Cybersecurity researchers have flagged a malicious package on the Python Package Index (PyPI) repository that claims to offer the ability to create a SOCKS5 proxy service, while also providing a stealthy backdoor-like functionality to drop additional payloads on Windows systems.
The deceptive package, named soopsocks, attracted a total of 2,653 downloads before it was taken down. It was first uploaded by a user named “soodalpie” on September 26, 2025, the same date the account was created.
“While providing this capability, it exhibits behavior as a backdoor proxy server targeting Windows platforms, using automated installation processes via VBScript or an executable version,” JFrog said in an analysis.
The executable (“_AUTORUN.EXE”) is a compiled Go file that, besides including a SOCKS5 implementation as advertised, is also designed to run PowerShell scripts, set firewall rules, and relaunch itself with elevated permissions.
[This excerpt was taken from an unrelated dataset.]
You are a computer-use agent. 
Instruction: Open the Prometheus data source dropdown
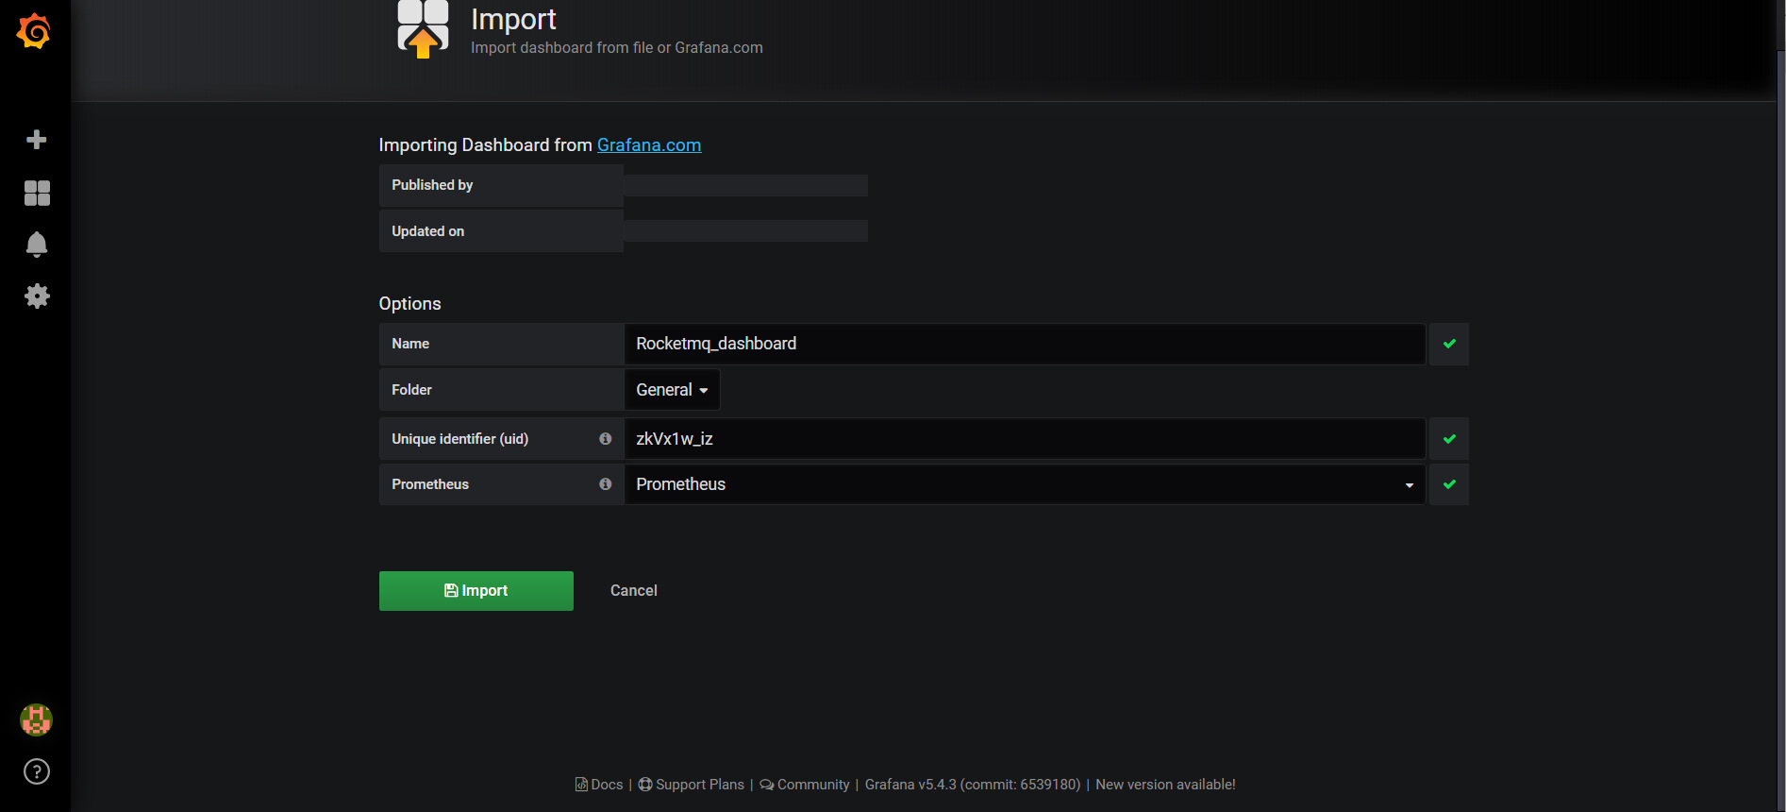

It also carries out basic system and network reconnaissance, including Internet Explorer security settings and Windows installation date, and exfiltrates the information to a hard-coded Discord webhook.
“_AUTORUN.VBS,” the Visual Basic Script launched by the Python package in versions 0.2.5 and 0.2.6, is also capable of running a PowerShell script, which then downloads a ZIP file containing the legitimate Python binary from an external domain (“install.soop[.]space:6969”) and generates a batch script that’s configured to install the package using the “pip install” command and run it.
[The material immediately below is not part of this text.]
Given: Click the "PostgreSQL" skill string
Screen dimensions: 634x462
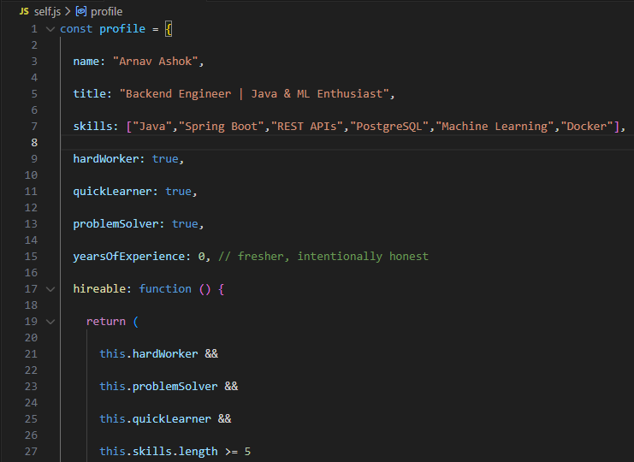Looking at the screenshot, I should (x=391, y=127).
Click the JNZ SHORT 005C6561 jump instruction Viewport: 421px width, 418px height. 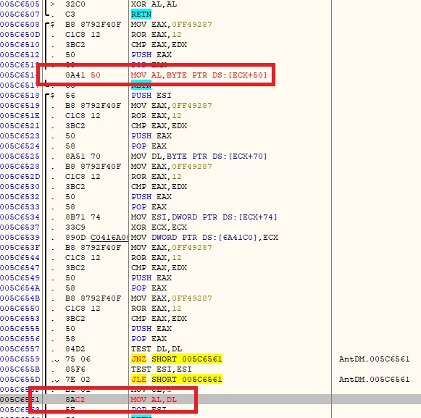[177, 359]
The PowerShell script then invokes the batch script, causing the Python package to be executed, which, in turn, elevates itself to run with administrative privileges (if not already), configure firewall rules to allow UDP and TCP communication via port 1080, install as a service, maintain communication with a Discord webhook, and set up persistence on the host using a scheduled task to make sure it automatically starts upon a system reboot.
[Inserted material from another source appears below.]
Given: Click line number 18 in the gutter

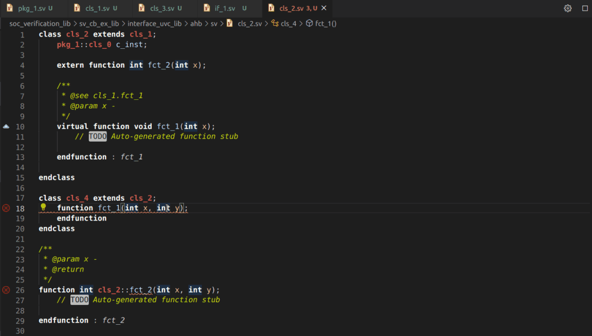Looking at the screenshot, I should (20, 208).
“soopsocks is a well-designed SOCKS5 proxy with full bootstrap Windows support,” JFrog said. “However, given the way it performs and actions it takes during runtime, it shows signs of malicious activity, such as firewall rules, elevated permissions, various PowerShell commands, and the transfer from simple, configurable Python scripts to a Go executable with hardcoded parameters, version with reconnaissance capabilities to a predetermined Discord webhook.”
The disclosure comes as npm package maintainers have raised concerns related to a lack of native 2FA workflows for CI/CD, self-hosted workflow support for trusted publishing, and token management following sweeping changes introduced by GitHub in response to a growing wave of software supply chain attacks, Socket said.
Earlier this week, GitHub said it will shortly revoke all legacy tokens for npm publishers and that all granular access tokens for npm will have a default expiration of seven days (down from 30 days) and a maximum expiration of 90 days, which used to be unlimited previously.
“Long-lived tokens are a primary vector for supply chain attacks. When tokens are compromised, shorter lifetimes limit the window of exposure and reduce potential damage,” it said. “This change brings npm in line with security best practices already adopted across the industry.”
It also comes as the software supply chain security firm released a free tool called Socket Firewall that blocks malicious packages at install time across npm, Python, and Rust ecosystems, giving developers the ability to safeguard their environments against potential threats.
“Socket Firewall isn’t limited to protecting you from problematic top-level dependencies. It will also prevent the package manager from fetching any transitive dependency that is known to be malicious,” the company added.